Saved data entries
-*-*-
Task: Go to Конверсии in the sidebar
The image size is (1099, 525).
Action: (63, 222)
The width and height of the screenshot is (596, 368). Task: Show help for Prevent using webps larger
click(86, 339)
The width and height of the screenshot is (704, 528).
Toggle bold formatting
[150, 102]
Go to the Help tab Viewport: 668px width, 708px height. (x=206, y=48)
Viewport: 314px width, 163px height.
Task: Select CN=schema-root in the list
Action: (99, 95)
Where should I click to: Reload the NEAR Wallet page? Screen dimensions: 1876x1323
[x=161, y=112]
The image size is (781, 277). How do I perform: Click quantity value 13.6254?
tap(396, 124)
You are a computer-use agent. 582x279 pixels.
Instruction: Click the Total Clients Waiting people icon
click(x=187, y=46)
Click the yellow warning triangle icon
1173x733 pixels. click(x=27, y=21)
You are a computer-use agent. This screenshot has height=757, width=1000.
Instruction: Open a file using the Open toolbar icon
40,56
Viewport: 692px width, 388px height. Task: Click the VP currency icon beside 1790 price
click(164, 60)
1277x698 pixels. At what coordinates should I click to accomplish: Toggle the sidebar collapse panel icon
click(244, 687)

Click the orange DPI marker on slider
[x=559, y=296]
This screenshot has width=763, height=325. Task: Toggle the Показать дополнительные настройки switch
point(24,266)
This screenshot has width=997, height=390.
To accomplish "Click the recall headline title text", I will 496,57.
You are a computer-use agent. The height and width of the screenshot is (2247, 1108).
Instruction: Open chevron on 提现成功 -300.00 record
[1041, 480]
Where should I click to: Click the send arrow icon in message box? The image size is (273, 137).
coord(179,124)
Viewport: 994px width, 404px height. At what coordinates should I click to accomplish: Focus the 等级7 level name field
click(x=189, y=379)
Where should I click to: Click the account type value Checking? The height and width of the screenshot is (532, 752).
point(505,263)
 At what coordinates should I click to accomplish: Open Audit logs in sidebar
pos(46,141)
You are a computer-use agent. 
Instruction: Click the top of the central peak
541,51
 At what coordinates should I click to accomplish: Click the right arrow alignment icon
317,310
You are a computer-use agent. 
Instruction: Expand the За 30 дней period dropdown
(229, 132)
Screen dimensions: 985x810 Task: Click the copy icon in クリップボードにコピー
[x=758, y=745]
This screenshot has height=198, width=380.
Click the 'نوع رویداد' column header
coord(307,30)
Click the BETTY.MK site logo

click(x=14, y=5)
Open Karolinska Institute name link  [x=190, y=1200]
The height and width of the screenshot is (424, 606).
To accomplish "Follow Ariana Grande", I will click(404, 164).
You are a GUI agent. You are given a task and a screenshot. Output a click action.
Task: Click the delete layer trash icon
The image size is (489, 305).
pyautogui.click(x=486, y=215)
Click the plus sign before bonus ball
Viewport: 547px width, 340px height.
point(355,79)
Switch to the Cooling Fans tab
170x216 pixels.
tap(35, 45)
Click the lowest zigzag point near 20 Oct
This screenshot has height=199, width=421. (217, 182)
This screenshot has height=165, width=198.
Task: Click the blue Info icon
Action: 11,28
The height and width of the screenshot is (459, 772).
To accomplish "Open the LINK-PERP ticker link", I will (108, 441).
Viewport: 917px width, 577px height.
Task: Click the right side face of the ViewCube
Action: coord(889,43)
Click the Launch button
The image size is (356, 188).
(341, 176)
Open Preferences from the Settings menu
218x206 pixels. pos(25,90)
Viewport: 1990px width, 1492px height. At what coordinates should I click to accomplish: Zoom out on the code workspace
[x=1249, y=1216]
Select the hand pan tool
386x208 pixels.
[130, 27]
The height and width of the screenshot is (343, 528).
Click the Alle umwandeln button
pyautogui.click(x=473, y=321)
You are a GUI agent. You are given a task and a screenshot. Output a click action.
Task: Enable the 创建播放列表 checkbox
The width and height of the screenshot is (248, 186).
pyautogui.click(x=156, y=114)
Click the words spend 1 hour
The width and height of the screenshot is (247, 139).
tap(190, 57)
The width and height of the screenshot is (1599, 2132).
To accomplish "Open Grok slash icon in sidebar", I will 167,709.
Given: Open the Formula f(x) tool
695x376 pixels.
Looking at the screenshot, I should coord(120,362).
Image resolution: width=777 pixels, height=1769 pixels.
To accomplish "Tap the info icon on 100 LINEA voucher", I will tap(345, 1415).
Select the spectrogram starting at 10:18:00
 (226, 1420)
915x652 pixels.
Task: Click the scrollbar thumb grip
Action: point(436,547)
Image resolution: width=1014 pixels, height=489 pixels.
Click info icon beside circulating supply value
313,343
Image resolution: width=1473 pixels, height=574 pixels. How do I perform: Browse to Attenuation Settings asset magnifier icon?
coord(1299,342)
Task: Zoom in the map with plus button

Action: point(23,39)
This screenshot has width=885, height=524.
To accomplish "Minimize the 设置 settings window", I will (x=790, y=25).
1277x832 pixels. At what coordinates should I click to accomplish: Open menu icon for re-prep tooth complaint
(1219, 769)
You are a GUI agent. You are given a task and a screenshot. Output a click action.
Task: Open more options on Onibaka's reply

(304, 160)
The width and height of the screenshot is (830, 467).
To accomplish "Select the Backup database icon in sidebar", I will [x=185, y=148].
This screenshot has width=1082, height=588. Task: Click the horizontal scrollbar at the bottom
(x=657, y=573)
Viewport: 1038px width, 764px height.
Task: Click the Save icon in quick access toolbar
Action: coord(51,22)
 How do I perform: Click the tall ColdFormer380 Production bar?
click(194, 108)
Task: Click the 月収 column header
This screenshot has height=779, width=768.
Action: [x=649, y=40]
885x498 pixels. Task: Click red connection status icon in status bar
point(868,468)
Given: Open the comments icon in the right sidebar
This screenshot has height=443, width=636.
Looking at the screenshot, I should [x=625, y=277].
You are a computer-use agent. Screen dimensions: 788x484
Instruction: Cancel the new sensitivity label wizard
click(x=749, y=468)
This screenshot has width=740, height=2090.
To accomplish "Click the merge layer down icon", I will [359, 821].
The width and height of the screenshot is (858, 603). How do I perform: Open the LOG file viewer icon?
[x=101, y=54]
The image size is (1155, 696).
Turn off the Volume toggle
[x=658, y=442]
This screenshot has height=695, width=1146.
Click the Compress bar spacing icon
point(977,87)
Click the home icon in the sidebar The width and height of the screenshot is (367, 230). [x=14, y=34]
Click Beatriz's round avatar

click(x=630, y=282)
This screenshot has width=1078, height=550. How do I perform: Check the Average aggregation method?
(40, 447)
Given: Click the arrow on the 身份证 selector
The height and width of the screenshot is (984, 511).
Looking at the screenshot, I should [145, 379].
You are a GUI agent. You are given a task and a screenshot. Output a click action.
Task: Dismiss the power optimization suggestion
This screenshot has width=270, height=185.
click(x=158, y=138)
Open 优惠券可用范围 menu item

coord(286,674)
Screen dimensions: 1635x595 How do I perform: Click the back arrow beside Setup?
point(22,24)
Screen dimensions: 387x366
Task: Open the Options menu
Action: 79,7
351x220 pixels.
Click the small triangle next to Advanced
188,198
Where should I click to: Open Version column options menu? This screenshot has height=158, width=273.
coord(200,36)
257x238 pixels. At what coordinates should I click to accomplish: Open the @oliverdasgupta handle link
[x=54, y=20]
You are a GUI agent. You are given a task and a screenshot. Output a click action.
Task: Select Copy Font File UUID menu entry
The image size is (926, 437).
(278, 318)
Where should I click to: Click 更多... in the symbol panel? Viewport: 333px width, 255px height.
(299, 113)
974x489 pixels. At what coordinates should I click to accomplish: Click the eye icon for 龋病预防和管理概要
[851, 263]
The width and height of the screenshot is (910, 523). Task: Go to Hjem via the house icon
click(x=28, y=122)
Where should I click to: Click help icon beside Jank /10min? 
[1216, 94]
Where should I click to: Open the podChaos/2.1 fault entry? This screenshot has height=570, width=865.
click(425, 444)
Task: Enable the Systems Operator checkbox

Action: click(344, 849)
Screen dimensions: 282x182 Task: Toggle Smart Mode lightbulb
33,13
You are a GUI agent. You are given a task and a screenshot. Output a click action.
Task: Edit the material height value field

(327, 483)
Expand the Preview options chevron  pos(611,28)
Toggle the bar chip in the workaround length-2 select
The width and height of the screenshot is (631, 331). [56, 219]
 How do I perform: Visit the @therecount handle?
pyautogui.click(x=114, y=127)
-*-*-
* Problem to solve:
Both the first line of the data above and the line with "You are a computer-use agent. 582x279 pixels." must be included; please return exactly those lines and the ones between them.

* Output for this task:
Task: Go to Конверсии in the sidebar
The image size is (1099, 525).
Action: (63, 222)
The width and height of the screenshot is (596, 368). Task: Show help for Prevent using webps larger
click(86, 339)
The width and height of the screenshot is (704, 528).
Toggle bold formatting
[150, 102]
Go to the Help tab Viewport: 668px width, 708px height. (x=206, y=48)
Viewport: 314px width, 163px height.
Task: Select CN=schema-root in the list
Action: (99, 95)
Where should I click to: Reload the NEAR Wallet page? Screen dimensions: 1876x1323
[x=161, y=112]
The image size is (781, 277). How do I perform: Click quantity value 13.6254?
tap(396, 124)
You are a computer-use agent. 582x279 pixels.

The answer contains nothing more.